Taking feeds from systems under the scope of compliance -- which could be servers, databases, desktops or other devices -- the central monitor maps their state of security against a nominated set of regulations and highlights any areas of non-compliance.

"We are offering an automated repeatable and manageable process that feeds into both risk and compliance, and helps organisations manage their IT risk against their IT systems," Bentley said. "This feeds into their compliance requirements on a daily and weekly basis. It means they can make fine-tuning adjustments throughout the year and then be ready for their audit when it comes around, rather having than a mass panic each time."

While the OpenPages offering is aimed mainly at very large organisations, Lumension is also targeting smaller organisations with 500 to 2000 employees.

"Smaller organisations still have to spend a lot of money managing their one or two requirements -- such as PCI or the Code of Connection, for example," Bentley said. They don't have the skills, so they have to pay a consultant to figure out which parts of their systems and networks are affected by the regulations, and what they need to do about it to be ready for the audit.
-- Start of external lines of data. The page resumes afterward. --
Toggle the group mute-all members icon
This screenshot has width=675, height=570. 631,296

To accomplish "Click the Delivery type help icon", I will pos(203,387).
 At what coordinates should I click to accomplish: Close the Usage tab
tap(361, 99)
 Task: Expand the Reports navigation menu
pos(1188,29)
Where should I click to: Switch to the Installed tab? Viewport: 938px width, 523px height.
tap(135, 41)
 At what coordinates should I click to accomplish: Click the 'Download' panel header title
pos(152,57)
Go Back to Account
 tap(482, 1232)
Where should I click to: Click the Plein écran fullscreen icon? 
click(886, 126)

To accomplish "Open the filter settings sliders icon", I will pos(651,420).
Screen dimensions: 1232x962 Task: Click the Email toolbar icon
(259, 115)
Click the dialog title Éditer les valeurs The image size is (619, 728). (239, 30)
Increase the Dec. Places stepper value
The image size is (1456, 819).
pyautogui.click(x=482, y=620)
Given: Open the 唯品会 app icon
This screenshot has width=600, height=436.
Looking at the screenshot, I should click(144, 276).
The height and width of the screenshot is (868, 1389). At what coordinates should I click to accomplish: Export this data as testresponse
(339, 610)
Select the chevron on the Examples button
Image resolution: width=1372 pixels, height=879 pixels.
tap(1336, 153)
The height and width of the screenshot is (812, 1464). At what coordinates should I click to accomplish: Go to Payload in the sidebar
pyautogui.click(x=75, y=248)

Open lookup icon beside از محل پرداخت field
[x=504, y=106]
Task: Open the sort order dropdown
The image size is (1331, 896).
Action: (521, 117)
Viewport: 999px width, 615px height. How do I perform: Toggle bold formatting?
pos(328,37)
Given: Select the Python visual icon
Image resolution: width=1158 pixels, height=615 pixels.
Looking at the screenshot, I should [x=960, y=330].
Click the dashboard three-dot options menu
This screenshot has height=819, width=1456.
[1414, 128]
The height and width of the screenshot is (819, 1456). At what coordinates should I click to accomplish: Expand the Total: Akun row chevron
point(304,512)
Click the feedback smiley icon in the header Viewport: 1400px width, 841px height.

It can be very onerous for a relatively small organisation."

Mark Nicolett, an analyst with the Gartner Group specialising in governance and compliance, said it is essential to automate and streamline as much of the compliance process as possible. "One of my clients cut 60% off the cost of reporting requirements by doing automation," he said.

By working from a central library of requirements, he said, it is possible to scan systems once and then report back on the various requirements and standards.

He added that there are other several players in the IT GRC (governance, reporting and compliance) management market, including Agiliance Inc., Archer Technologies LLC, BWise Inc., Computer Associates Inc., Information Governance, Modulo, Relational Security Corp., Symantec Corp., Telos Corp. and Trustwave Inc. Many of these companies also license the UCF for their information about the various regulations and standards, Nicolett said.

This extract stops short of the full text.